- Requirement -
Please retype the records below exactly as they stand.

- Extracted material -
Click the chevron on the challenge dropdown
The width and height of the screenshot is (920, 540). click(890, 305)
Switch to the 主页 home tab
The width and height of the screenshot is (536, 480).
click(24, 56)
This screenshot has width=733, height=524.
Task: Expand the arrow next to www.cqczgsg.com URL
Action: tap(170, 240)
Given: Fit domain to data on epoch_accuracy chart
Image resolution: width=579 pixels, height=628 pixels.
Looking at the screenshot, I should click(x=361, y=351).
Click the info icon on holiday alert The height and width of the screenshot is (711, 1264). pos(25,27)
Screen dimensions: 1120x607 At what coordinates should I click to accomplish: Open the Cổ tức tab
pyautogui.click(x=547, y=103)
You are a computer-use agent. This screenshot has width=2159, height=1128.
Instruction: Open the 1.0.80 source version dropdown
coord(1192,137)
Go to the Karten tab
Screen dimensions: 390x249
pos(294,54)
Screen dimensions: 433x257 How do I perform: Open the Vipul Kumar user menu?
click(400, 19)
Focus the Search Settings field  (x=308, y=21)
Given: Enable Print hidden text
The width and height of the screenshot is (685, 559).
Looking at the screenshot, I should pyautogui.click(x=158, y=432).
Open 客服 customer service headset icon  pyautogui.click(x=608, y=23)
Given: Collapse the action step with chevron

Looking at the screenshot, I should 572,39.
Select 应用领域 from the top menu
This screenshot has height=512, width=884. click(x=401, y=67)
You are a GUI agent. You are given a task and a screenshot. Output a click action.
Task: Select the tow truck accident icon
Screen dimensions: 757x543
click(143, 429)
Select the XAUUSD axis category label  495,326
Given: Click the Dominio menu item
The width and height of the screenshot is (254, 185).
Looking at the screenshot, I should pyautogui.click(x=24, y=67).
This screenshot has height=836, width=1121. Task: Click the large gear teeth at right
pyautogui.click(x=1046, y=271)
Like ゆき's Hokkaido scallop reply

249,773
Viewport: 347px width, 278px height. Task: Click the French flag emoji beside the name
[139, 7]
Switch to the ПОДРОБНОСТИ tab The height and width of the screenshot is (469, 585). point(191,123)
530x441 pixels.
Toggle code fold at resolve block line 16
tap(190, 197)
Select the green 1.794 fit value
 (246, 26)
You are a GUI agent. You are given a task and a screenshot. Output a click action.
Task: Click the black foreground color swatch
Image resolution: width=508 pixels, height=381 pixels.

- Problem solution -
Click the chevron on the challenge dropdown
The width and height of the screenshot is (920, 540). click(890, 305)
Switch to the 主页 home tab
The width and height of the screenshot is (536, 480).
click(24, 56)
This screenshot has width=733, height=524.
Task: Expand the arrow next to www.cqczgsg.com URL
Action: tap(170, 240)
Given: Fit domain to data on epoch_accuracy chart
Image resolution: width=579 pixels, height=628 pixels.
Looking at the screenshot, I should click(x=361, y=351).
Click the info icon on holiday alert The height and width of the screenshot is (711, 1264). pos(25,27)
Screen dimensions: 1120x607 At what coordinates should I click to accomplish: Open the Cổ tức tab
pyautogui.click(x=547, y=103)
You are a computer-use agent. This screenshot has width=2159, height=1128.
Instruction: Open the 1.0.80 source version dropdown
coord(1192,137)
Go to the Karten tab
Screen dimensions: 390x249
pos(294,54)
Screen dimensions: 433x257 How do I perform: Open the Vipul Kumar user menu?
click(400, 19)
Focus the Search Settings field  (x=308, y=21)
Given: Enable Print hidden text
The width and height of the screenshot is (685, 559).
Looking at the screenshot, I should pyautogui.click(x=158, y=432).
Open 客服 customer service headset icon  pyautogui.click(x=608, y=23)
Given: Collapse the action step with chevron

Looking at the screenshot, I should 572,39.
Select 应用领域 from the top menu
This screenshot has height=512, width=884. click(x=401, y=67)
You are a GUI agent. You are given a task and a screenshot. Output a click action.
Task: Select the tow truck accident icon
Screen dimensions: 757x543
click(143, 429)
Select the XAUUSD axis category label  495,326
Given: Click the Dominio menu item
The width and height of the screenshot is (254, 185).
Looking at the screenshot, I should pyautogui.click(x=24, y=67).
This screenshot has height=836, width=1121. Task: Click the large gear teeth at right
pyautogui.click(x=1046, y=271)
Like ゆき's Hokkaido scallop reply

249,773
Viewport: 347px width, 278px height. Task: Click the French flag emoji beside the name
[139, 7]
Switch to the ПОДРОБНОСТИ tab The height and width of the screenshot is (469, 585). point(191,123)
530x441 pixels.
Toggle code fold at resolve block line 16
tap(190, 197)
Select the green 1.794 fit value
 (246, 26)
You are a GUI agent. You are given a task and a screenshot. Output a click action.
Task: Click the black foreground color swatch
Image resolution: width=508 pixels, height=381 pixels.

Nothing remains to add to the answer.